(THE PROBLEM) List every line of the data below that contains the string "Instruction", copying each line in full. Case counts.
*** ENTRIES SHOWN
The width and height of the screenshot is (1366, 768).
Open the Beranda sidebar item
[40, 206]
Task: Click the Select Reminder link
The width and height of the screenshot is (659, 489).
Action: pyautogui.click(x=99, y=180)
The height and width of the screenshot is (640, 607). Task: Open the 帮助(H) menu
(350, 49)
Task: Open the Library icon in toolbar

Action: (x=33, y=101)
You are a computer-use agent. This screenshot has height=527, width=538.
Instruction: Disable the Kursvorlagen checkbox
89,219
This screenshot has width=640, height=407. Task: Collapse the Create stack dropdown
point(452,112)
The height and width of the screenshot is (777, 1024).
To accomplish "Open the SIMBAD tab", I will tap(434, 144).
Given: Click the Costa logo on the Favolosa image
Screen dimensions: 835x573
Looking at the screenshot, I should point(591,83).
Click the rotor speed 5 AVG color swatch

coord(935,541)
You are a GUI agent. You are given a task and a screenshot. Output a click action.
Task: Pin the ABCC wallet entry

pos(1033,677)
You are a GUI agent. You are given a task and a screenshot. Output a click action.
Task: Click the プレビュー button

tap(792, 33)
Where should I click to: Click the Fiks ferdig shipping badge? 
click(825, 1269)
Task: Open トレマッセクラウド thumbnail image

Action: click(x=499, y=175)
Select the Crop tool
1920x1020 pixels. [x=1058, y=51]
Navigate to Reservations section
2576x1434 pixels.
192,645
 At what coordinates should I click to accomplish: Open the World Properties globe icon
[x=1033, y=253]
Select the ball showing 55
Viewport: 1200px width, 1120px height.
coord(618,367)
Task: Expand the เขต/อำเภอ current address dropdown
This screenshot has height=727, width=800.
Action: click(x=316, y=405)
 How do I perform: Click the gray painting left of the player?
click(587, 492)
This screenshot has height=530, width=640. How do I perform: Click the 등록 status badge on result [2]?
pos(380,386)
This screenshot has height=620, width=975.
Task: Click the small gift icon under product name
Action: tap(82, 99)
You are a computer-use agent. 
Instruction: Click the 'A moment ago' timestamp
******
(ANSWER TO THIS PROBLEM)
Instruction: Disable the Kursvorlagen checkbox
Instruction: Click the 'A moment ago' timestamp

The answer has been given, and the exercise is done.